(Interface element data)
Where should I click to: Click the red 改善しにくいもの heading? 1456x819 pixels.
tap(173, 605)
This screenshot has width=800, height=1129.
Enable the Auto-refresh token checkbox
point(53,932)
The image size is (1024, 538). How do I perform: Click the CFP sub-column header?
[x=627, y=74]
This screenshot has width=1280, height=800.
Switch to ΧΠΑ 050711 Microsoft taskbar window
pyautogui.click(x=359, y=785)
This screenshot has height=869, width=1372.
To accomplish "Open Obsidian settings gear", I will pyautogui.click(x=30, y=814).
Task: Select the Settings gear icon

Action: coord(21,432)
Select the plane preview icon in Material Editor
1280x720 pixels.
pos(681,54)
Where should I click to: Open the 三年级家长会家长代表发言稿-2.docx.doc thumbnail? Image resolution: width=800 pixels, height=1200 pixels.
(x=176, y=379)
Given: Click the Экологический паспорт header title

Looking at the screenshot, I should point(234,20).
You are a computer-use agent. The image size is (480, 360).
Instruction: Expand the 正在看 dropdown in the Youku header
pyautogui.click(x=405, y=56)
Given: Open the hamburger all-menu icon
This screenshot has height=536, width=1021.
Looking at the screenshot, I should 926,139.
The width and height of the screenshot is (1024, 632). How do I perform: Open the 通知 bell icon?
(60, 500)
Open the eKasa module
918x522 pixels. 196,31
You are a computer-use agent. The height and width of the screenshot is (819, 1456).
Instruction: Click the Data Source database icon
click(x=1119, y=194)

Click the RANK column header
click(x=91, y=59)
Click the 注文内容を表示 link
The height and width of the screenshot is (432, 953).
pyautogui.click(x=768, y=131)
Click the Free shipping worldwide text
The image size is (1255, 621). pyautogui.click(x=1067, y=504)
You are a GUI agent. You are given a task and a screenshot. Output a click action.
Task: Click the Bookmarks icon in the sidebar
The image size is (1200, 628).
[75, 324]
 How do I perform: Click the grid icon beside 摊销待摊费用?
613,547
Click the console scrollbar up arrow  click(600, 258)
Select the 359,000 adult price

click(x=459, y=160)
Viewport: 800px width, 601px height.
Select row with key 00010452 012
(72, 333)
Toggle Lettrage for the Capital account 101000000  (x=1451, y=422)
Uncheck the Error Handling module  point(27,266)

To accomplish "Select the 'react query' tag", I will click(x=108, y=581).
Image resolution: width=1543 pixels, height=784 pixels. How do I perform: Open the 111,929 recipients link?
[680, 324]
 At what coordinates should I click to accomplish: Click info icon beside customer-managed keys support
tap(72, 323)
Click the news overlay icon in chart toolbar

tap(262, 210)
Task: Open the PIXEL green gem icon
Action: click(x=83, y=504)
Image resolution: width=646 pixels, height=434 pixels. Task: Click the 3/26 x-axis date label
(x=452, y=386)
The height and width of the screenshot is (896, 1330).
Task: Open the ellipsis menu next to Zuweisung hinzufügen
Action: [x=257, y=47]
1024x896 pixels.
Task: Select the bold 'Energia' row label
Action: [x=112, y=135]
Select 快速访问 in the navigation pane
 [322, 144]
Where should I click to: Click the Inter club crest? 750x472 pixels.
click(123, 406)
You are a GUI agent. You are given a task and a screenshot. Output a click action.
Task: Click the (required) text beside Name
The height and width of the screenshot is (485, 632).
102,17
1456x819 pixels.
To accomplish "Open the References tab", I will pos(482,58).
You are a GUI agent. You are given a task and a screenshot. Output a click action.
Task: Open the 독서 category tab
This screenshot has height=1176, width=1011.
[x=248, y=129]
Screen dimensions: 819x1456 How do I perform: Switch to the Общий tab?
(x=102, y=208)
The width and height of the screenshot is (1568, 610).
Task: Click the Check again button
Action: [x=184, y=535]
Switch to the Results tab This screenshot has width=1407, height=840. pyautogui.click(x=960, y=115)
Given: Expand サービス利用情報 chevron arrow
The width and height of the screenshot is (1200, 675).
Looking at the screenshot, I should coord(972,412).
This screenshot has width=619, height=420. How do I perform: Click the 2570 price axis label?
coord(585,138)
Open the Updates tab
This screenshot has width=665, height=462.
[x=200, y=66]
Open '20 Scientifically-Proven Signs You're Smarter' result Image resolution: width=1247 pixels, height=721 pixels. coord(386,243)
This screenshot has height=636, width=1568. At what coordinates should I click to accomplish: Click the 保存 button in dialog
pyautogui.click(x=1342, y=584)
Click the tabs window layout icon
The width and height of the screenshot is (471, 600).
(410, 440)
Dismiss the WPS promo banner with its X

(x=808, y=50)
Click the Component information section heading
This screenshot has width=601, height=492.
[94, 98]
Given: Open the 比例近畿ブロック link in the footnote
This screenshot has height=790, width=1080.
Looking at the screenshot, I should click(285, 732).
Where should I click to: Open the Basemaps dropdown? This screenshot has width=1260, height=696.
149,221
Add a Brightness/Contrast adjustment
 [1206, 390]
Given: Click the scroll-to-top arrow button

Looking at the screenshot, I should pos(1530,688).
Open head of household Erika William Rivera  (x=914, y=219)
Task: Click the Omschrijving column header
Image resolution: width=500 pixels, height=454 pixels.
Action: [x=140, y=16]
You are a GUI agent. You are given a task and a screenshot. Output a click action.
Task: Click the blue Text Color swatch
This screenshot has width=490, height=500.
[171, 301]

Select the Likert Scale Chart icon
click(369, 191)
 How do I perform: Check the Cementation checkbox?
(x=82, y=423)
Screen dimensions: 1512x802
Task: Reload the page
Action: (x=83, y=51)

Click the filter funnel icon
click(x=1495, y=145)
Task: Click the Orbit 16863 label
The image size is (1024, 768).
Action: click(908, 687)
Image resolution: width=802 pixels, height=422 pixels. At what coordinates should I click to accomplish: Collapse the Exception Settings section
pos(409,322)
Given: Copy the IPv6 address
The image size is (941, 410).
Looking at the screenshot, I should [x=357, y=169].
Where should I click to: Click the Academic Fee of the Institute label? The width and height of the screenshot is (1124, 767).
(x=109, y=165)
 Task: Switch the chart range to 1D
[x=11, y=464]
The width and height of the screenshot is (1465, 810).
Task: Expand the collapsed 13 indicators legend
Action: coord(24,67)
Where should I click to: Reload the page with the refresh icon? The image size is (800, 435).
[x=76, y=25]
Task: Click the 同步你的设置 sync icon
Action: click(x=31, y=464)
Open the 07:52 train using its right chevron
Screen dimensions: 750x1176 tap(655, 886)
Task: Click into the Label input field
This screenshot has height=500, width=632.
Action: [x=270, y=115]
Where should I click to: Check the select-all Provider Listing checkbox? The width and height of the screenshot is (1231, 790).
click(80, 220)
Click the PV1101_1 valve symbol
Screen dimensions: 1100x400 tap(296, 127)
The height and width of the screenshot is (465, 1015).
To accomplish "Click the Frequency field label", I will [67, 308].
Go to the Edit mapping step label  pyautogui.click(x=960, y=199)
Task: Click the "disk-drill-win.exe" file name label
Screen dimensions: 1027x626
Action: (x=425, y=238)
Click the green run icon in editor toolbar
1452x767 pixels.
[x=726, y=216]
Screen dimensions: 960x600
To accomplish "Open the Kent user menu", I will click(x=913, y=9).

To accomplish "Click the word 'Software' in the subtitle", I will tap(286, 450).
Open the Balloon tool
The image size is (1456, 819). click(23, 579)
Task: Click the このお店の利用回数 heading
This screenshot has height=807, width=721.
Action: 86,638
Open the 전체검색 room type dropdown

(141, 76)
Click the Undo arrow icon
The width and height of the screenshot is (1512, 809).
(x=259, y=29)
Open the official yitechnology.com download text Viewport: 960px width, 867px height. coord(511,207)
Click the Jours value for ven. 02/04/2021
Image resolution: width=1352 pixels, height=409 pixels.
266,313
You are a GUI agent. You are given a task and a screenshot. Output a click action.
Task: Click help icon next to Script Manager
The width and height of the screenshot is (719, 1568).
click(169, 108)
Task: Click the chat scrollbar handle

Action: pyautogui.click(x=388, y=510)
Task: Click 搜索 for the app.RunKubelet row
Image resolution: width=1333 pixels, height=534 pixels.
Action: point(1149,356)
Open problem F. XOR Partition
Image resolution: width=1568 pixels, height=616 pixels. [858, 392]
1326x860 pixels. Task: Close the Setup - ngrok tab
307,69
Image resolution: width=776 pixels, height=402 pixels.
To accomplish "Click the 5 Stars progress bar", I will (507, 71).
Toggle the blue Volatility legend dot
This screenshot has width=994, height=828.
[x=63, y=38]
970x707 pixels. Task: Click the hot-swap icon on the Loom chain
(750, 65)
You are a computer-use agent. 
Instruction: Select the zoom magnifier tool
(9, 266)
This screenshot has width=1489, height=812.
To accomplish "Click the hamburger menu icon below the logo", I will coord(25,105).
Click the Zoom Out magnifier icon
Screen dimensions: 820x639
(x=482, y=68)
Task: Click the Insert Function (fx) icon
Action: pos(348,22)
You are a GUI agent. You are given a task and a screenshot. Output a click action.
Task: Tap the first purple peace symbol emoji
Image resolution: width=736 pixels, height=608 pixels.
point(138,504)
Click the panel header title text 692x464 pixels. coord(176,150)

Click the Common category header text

▶ _SHORT TASK_: Rewrite the data from the line with "Where should I click to: Open the 三年级家长会家长代表发言稿-2.docx.doc" up to and including the line with "pyautogui.click(x=405, y=56)", replacing each "header" with "banner" and leaving everything else unchanged. Give only those lines.

▶ _ANSWER TO THE PROBLEM_:
Where should I click to: Open the 三年级家长会家长代表发言稿-2.docx.doc thumbnail? Image resolution: width=800 pixels, height=1200 pixels.
(x=176, y=379)
Given: Click the Экологический паспорт banner title

Looking at the screenshot, I should point(234,20).
You are a computer-use agent. The image size is (480, 360).
Instruction: Expand the 正在看 dropdown in the Youku banner
pyautogui.click(x=405, y=56)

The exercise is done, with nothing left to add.